** Opening Records shown block **

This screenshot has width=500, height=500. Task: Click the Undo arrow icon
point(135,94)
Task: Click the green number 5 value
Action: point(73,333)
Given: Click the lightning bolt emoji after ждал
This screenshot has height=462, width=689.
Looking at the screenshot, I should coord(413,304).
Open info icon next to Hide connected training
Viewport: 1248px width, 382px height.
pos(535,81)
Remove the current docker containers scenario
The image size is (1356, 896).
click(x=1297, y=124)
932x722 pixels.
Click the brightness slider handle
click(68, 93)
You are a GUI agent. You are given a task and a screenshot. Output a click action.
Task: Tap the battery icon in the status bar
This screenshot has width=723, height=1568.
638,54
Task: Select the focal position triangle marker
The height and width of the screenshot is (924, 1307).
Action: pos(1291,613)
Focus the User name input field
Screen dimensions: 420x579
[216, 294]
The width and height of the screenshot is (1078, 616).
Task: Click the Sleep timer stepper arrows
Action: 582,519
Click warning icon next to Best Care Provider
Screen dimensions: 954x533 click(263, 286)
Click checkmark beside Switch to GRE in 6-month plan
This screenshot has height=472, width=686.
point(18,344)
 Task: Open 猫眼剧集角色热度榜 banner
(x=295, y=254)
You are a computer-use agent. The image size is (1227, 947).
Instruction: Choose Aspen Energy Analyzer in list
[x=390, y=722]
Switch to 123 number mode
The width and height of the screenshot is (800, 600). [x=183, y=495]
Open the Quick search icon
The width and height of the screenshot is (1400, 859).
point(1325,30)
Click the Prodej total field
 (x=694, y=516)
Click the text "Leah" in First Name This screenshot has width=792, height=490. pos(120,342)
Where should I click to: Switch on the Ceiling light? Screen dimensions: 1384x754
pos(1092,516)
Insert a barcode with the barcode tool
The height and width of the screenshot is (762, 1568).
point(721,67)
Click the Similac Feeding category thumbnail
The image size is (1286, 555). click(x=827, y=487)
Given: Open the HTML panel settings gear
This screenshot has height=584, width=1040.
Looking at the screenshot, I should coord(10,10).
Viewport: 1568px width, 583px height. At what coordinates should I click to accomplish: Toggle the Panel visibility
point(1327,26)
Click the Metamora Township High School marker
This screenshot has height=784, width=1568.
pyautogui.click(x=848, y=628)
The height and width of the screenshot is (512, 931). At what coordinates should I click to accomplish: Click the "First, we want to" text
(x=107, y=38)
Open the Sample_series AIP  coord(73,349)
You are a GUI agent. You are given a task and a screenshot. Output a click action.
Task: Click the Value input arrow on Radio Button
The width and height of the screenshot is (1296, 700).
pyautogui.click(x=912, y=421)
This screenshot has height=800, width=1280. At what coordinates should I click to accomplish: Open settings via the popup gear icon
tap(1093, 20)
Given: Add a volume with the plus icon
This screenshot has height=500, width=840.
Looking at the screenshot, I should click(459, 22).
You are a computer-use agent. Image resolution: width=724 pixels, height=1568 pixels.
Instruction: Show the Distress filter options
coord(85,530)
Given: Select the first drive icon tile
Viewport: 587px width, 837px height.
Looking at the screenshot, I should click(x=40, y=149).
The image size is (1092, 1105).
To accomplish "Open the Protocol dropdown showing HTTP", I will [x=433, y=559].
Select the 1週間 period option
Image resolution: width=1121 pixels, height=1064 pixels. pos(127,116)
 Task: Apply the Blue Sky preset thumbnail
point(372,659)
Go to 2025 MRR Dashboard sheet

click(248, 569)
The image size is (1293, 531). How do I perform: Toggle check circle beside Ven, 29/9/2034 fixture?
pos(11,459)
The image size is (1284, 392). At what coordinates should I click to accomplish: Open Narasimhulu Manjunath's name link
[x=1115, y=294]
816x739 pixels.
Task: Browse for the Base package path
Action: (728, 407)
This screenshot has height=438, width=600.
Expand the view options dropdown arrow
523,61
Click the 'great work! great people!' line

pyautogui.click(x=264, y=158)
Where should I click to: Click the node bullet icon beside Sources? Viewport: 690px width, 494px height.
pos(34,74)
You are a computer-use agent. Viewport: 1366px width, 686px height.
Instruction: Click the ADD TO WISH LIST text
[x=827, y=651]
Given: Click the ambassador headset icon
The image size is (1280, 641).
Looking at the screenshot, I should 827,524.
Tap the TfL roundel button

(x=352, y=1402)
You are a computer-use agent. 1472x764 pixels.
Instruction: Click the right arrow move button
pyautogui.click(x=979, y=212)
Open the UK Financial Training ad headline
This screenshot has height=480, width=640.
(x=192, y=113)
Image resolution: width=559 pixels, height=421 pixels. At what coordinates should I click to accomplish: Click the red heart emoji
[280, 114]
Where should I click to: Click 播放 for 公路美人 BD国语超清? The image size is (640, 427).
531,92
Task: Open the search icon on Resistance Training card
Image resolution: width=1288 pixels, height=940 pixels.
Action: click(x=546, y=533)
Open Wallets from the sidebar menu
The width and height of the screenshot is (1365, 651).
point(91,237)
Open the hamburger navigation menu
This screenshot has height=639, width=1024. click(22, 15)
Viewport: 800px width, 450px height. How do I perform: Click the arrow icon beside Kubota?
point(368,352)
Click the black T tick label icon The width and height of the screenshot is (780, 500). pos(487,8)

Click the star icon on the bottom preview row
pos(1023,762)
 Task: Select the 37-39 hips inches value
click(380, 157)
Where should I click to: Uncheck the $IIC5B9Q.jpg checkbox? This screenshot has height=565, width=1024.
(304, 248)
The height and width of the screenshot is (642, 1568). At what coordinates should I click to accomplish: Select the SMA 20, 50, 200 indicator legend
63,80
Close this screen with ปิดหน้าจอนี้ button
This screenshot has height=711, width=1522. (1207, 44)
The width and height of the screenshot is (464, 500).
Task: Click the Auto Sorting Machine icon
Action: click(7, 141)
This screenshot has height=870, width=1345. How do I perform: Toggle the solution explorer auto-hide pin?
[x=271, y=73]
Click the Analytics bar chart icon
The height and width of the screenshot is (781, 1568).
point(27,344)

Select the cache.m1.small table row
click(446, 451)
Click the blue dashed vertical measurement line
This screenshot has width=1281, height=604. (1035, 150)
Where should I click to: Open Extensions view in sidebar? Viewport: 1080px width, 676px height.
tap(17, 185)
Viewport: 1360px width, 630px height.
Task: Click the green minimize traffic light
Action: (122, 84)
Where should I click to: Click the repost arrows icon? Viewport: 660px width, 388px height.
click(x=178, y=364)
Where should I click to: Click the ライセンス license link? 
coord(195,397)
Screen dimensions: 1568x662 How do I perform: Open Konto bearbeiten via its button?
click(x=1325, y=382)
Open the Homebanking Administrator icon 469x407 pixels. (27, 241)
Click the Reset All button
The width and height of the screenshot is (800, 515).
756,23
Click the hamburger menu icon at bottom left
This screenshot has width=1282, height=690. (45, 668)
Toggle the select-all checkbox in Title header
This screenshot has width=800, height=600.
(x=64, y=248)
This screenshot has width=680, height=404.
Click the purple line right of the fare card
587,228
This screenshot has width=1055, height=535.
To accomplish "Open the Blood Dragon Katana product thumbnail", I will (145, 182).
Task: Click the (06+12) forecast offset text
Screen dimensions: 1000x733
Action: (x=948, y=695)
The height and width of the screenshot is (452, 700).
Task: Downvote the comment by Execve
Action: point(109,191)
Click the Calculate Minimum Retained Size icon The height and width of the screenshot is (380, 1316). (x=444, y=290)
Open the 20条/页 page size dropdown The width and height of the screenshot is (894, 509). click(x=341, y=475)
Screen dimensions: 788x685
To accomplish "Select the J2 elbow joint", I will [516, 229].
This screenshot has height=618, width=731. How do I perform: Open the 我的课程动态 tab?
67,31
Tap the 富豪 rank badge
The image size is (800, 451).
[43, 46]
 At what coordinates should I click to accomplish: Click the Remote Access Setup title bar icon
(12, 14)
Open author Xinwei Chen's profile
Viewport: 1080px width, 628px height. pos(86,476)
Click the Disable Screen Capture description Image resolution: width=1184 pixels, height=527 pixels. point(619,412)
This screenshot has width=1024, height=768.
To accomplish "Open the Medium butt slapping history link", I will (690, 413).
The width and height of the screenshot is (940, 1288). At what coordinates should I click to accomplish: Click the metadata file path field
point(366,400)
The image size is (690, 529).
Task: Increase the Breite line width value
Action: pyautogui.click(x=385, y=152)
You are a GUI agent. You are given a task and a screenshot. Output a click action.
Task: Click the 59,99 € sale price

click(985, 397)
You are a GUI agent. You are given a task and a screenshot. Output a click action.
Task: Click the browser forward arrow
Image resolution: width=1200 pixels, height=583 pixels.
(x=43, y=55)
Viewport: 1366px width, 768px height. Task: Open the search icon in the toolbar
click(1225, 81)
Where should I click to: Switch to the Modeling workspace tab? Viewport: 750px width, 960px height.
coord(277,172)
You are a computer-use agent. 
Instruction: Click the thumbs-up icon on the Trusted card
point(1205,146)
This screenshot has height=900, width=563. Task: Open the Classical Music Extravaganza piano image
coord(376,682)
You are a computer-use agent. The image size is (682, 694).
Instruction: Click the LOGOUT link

** Closing Records shown block **

What you have to do
What the answer needs is every line from the data above with "will" in it.

The answer
To accomplish "Open the Protocol dropdown showing HTTP", I will [x=433, y=559].
To accomplish "Open the Blood Dragon Katana product thumbnail", I will (145, 182).
To accomplish "Select the J2 elbow joint", I will [516, 229].
To accomplish "Open the Medium butt slapping history link", I will (690, 413).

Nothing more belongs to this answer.